§ **SOURCE**
The university in the said advert had invited candidates who made it their first choice in the 2016 UTME and other interested candidates who obtained a minimum score of 180 to its admission screening documentation exercise.
When BDSUNDAY drew the attention of the Lagos-based human resources manager to the advertisement by the university, he was furious.
“For God’s sake, are these not the same regular courses that many universities in Nigeria have been offering for many decades without much impact? What new thing is this university doing? And why NUC keeps approving these universities beats one’s imagination,” he says.
“For a country in desperate need of development and industrialisation, this is clearly not the way to go. Every new university getting approval must justify its raison d’etre by tailoring its programmes to the developmental needs of the country,” he added.
Onwuegbuzie says Nigeria has depended on oil for many years, but if you go round the country, there is no university that offers petroleum engineering.
“You might find civil engineering, building engineering, and chemical engineering, among others. We would rather send students abroad to study petroleum engineering. It is a systemic failure of the education in Nigeria,” she argues.
“What I believe is that schools in general and universities in particular should develop courses that address current problems in society and produce students that are able to connect the dots. We need to develop both entrepreneurs and managers, because both are needed. An entrepreneurial mindset is critical as it would enable graduates to solve problems and create jobs. We need an overhaul of the university curriculum. Founding new universities that mimic their older counterparts is counterproductive,” she adds.
But Edwin Clark University is not the only culprit as virtually all other newly established universities in the country have toed the same line.
“Just as it happens at the other levels of education, most of the new private universities you see today setting up shop are in it purely for the gain. They know that the public school system cannot accommodate the multitudes that seek admission every year, so they come in handy to take in those left behind but who are clearly desperate for higher education,” Fola Arowolo, who heads a private secondary school in the Ojo area of Lagos, tells BDSUNDAY.

§ **TASKS**
**1.** According to the article on new Nigerian universities, why does Onwuegbuzie consider an entrepreneurial mindset critical?
**2.** In the article on new Nigerian universities, update the passage starting with "When BDSUNDAY drew" and going on through "offers petroleum engineering.", replacing "furious" with "angry".

§ **MATERIAL**
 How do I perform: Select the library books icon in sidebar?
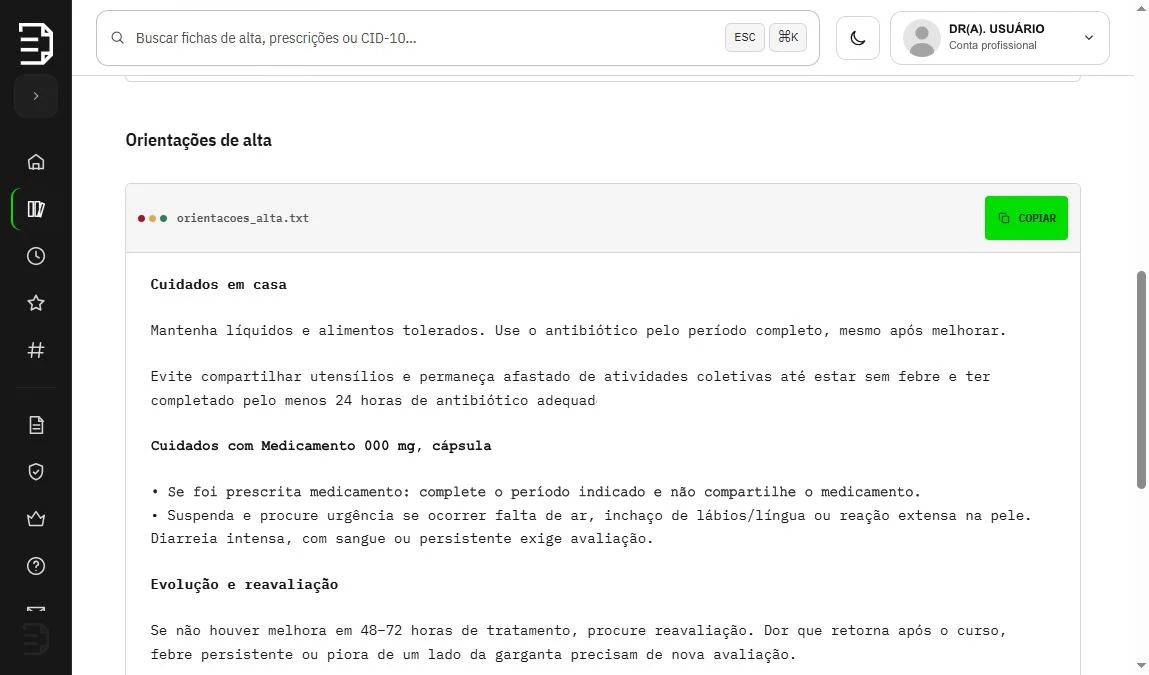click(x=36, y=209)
* * *
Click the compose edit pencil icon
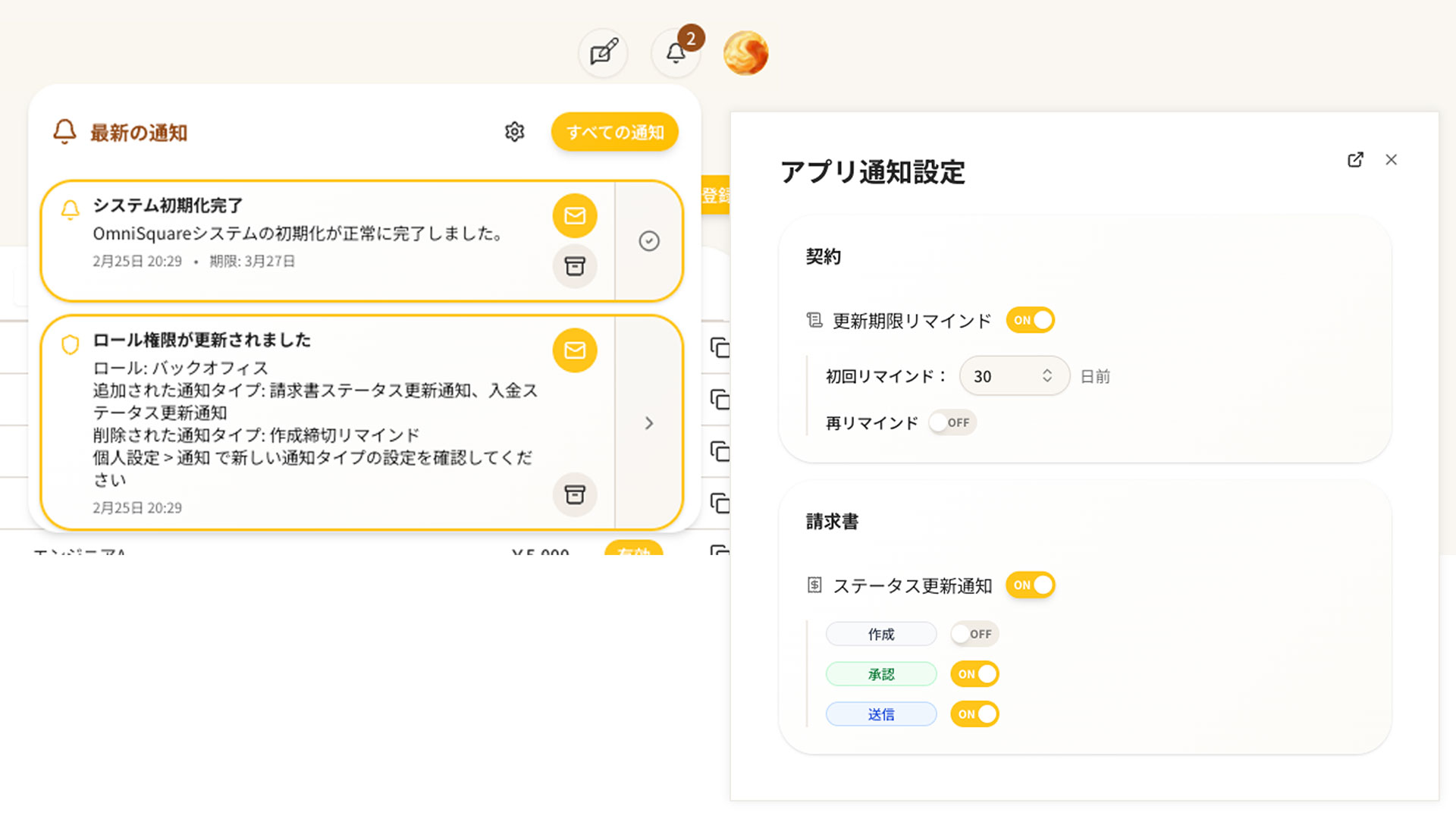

§ **SOLUTIONS**
**1.** She says an entrepreneurial mindset is critical because it would enable graduates to solve problems and create jobs.

**2.**
When BDSUNDAY drew the attention of the Lagos-based human resources manager to the advertisement by the university, he was angry.
“For God’s sake, are these not the same regular courses that many universities in Nigeria have been offering for many decades without much impact? What new thing is this university doing? And why NUC keeps approving these universities beats one’s imagination,” he says.
“For a country in desperate need of development and industrialisation, this is clearly not the way to go. Every new university getting approval must justify its raison d’etre by tailoring its programmes to the developmental needs of the country,” he added.
Onwuegbuzie says Nigeria has depended on oil for many years, but if you go round the country, there is no university that offers petroleum engineering.